▶ Übungsaufgaben:
1 > Entnimm dem Auszug über Woidkes Neujahrs-Pressegespräch wörtlich den Abschnitt, der mit „In seinem traditionellen“ beginnt und bis einschließlich „zu nehmen ist.“ reicht.
2 > Gib nur die Zeilen der Einträge wieder, beginnend mit der Zeile mit „Фінансавая пісьменнасць (637, 2086)“ und weiter bis einschließlich der Zeile mit „Рэалізуемая маёмасць (630, 2120)“, und tausche dabei „Бізнесу“ gegen „Прыватным асобам“, ohne sonst etwas zu verändern.

##### Bereitgestellter Auszug #####

In seinem traditionellen Neujahrs-Pressegespräch am Donnerstag kündigte Brandenburgs Ministerpräsident Dietmar Woidke (SPD) an, er wolle »nicht so
weitermachen wie bisher«. Als er ins Detail ging, wurde rasch klar, dass dies nicht allzu wörtlich zu nehmen ist.
Woidke kostete noch einmal seinen knappen Sieg bei der Landtagswahl am 22. September aus. Als er den Triumph über die damals in den Umfragen weit vorn liegende AfD vor einem Jahr angekündigt habe, »haben einige von Ihnen sympathisch gelächelt«, sagte Woidke den versammelten Journalisten der Landespressekonferenz. Schließlich bekam die SPD 30,9 Prozent der Stimmen und die AfD 29,2 Prozent – um den Preis, dass Grüne, Linke und Freie Wähler an der Fünf-Prozent-Hürde scheiterten[1] und im Parlament nicht mehr vertreten sind.

##### Arbeitsdaten #####

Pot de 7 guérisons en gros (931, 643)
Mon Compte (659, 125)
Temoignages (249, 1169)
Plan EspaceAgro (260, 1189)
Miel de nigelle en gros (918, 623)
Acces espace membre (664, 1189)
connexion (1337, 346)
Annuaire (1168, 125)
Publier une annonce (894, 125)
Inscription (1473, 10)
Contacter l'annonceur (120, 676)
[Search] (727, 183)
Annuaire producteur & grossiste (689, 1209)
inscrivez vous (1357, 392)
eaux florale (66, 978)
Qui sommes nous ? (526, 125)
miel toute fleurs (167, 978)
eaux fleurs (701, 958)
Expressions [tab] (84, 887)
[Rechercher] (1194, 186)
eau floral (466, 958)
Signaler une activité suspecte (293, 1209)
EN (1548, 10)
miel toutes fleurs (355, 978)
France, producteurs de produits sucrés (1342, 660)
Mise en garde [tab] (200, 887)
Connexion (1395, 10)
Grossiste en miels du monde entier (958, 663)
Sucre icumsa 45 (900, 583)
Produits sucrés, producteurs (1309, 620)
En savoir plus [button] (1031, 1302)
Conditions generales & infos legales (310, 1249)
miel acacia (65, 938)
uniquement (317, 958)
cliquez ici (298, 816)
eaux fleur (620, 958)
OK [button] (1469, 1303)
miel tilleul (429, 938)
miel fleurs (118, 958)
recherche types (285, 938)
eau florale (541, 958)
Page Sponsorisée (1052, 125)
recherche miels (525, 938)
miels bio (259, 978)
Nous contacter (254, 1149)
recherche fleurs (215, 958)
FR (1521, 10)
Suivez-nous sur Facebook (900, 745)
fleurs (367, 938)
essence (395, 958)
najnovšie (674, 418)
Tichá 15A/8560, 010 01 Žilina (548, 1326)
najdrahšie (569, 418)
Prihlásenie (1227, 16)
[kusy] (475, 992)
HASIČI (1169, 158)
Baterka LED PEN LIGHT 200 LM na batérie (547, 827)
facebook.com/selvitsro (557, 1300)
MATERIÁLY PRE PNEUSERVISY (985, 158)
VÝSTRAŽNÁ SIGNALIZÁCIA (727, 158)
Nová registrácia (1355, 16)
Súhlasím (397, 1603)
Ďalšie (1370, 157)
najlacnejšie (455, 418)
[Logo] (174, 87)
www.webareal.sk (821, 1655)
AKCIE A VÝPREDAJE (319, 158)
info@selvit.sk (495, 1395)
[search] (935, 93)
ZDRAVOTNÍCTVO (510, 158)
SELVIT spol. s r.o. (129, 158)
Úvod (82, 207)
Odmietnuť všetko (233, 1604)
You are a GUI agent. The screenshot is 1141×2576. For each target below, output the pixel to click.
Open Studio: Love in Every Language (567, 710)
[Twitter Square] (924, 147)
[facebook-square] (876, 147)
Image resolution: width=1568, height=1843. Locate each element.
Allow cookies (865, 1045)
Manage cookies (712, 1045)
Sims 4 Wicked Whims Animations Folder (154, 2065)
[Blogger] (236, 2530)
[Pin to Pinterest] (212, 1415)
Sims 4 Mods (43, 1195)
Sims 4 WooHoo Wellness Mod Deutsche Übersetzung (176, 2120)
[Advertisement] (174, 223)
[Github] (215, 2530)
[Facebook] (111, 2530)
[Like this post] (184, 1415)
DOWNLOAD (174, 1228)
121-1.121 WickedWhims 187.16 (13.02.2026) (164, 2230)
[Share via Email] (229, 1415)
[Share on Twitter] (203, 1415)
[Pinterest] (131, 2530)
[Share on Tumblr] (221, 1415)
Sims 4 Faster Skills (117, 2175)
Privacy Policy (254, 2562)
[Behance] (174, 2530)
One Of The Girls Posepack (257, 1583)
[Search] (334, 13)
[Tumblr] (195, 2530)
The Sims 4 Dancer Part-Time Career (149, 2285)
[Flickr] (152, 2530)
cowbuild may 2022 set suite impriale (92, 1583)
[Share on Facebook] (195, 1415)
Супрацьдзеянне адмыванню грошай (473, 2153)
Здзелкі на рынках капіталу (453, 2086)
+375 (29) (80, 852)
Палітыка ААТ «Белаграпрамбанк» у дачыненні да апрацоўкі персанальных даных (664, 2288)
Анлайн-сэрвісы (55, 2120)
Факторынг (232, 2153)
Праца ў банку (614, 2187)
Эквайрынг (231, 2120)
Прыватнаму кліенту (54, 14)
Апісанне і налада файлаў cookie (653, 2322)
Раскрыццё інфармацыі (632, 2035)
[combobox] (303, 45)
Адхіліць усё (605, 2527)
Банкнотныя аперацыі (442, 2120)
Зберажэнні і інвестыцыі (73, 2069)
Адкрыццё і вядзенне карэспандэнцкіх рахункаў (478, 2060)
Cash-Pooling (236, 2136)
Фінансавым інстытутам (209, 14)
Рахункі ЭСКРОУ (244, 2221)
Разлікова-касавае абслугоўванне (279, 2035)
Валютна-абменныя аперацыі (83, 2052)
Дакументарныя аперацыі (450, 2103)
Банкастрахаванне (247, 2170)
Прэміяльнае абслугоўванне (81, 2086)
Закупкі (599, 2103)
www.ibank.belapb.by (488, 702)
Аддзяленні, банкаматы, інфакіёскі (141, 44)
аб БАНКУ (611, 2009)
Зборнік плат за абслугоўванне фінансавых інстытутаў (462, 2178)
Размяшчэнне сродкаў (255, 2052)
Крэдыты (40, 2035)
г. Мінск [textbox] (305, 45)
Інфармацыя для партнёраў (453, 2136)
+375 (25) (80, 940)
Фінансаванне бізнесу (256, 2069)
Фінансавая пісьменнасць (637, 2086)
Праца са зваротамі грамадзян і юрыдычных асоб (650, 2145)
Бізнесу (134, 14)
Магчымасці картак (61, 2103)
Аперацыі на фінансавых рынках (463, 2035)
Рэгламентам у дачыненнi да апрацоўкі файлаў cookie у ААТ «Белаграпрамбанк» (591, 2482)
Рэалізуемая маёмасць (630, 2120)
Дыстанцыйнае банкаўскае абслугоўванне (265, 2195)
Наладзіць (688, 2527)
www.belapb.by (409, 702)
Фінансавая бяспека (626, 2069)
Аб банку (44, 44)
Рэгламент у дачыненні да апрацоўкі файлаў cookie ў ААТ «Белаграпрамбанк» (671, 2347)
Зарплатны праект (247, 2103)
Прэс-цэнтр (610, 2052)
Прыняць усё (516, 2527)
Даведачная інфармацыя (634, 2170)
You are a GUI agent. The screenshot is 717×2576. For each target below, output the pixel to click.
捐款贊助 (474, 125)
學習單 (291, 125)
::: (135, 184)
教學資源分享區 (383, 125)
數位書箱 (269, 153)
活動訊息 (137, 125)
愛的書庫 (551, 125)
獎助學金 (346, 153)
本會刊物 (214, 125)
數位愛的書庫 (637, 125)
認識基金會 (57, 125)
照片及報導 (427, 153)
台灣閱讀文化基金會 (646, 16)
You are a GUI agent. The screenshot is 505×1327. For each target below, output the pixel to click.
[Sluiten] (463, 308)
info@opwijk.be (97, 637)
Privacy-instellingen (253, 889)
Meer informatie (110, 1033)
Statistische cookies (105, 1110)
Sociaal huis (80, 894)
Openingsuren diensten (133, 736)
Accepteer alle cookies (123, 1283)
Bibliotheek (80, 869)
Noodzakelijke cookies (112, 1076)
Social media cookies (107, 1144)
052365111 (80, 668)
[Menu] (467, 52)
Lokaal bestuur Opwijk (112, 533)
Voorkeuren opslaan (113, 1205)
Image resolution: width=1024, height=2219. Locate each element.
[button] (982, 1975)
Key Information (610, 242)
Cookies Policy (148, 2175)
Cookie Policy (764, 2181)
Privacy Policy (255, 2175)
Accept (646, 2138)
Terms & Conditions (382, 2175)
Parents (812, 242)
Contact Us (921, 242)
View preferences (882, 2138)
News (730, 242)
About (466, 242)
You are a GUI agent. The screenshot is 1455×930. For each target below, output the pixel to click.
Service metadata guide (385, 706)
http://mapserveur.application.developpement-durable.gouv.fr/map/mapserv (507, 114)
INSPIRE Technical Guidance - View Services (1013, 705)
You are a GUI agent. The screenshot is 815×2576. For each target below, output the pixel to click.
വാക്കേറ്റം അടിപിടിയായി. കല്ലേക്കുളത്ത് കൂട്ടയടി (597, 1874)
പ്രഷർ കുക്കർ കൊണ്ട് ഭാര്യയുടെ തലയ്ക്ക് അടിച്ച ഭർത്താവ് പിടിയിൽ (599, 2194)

#####

▶ Erwartete Ergebnisse:
1 >
In seinem traditionellen Neujahrs-Pressegespräch am Donnerstag kündigte Brandenburgs Ministerpräsident Dietmar Woidke (SPD) an, er wolle »nicht so
weitermachen wie bisher«. Als er ins Detail ging, wurde rasch klar, dass dies nicht allzu wörtlich zu nehmen ist.

2 >
Фінансавая пісьменнасць (637, 2086)
Праца са зваротамі грамадзян і юрыдычных асоб (650, 2145)
Прыватным асобам (134, 14)
Магчымасці картак (61, 2103)
Аперацыі на фінансавых рынках (463, 2035)
Рэгламентам у дачыненнi да апрацоўкі файлаў cookie у ААТ «Белаграпрамбанк» (591, 2482)
Рэалізуемая маёмасць (630, 2120)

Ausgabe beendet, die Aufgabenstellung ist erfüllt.